*** Provided data ***

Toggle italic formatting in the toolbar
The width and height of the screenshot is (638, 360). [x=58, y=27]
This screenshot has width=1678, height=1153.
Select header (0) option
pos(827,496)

*** End of Provided data ***
*** Provided data ***

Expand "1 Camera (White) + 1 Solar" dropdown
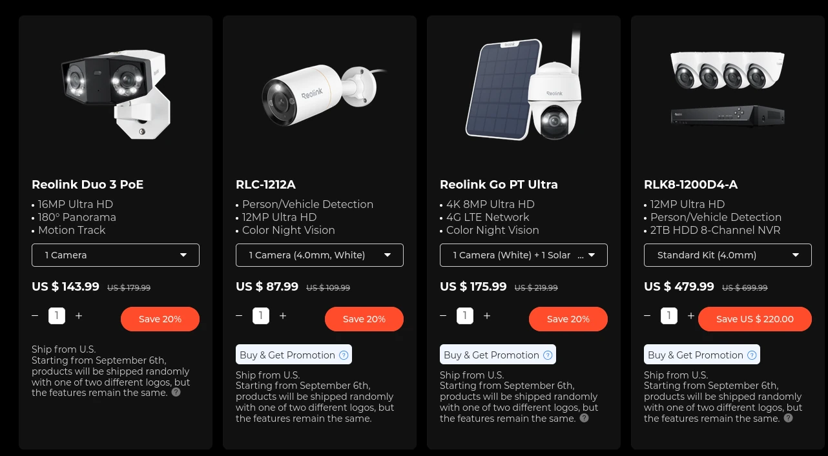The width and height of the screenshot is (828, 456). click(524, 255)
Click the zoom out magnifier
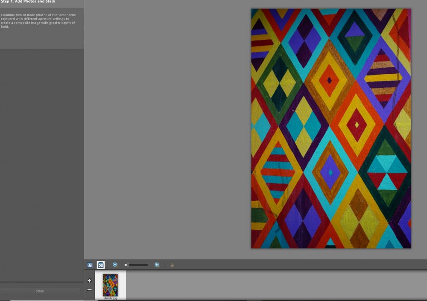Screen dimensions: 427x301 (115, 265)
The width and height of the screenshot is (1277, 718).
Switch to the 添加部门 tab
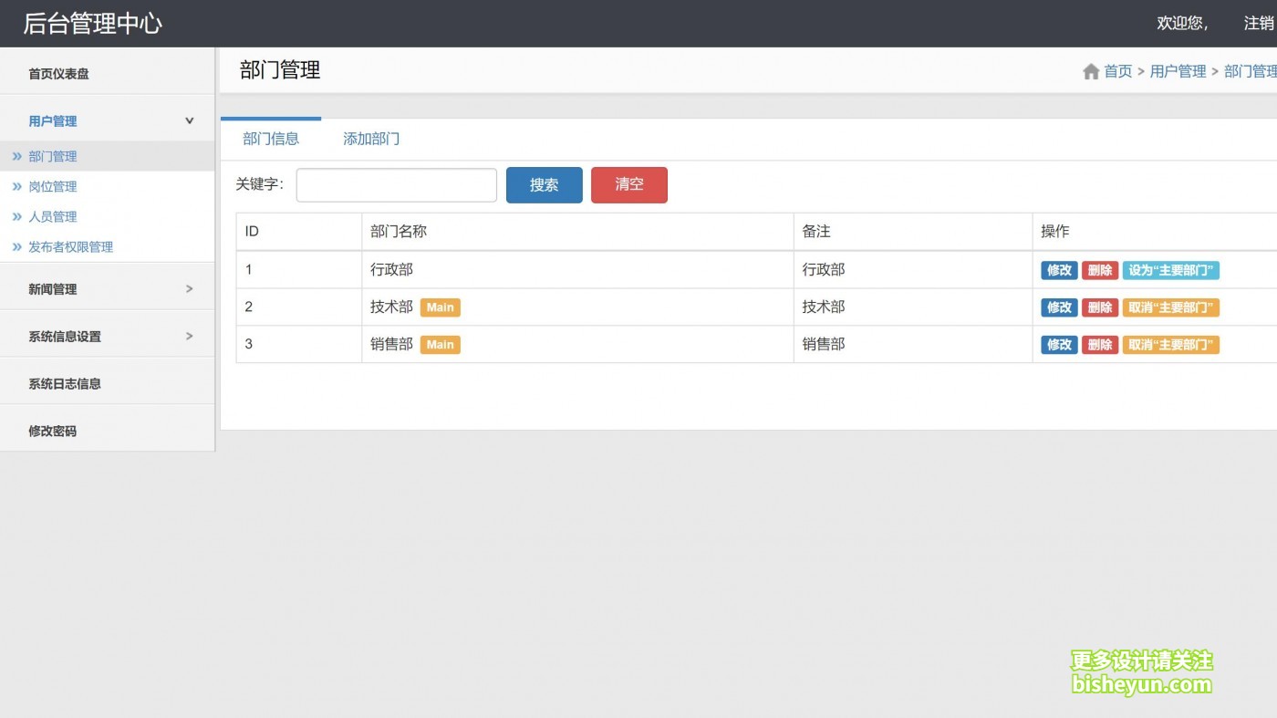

*** End of Provided data ***

> [Exercise description] An exact copy is needed of the entries above, starting at the line that holds "Camera (White) +" and stopping at the line that holds "Switch to the 添加部门 tab", both kept; pictures stay out.

> [Expected answer]
Expand "1 Camera (White) + 1 Solar" dropdown
The width and height of the screenshot is (828, 456). click(524, 255)
Click the zoom out magnifier
Screen dimensions: 427x301 (115, 265)
The width and height of the screenshot is (1277, 718).
Switch to the 添加部门 tab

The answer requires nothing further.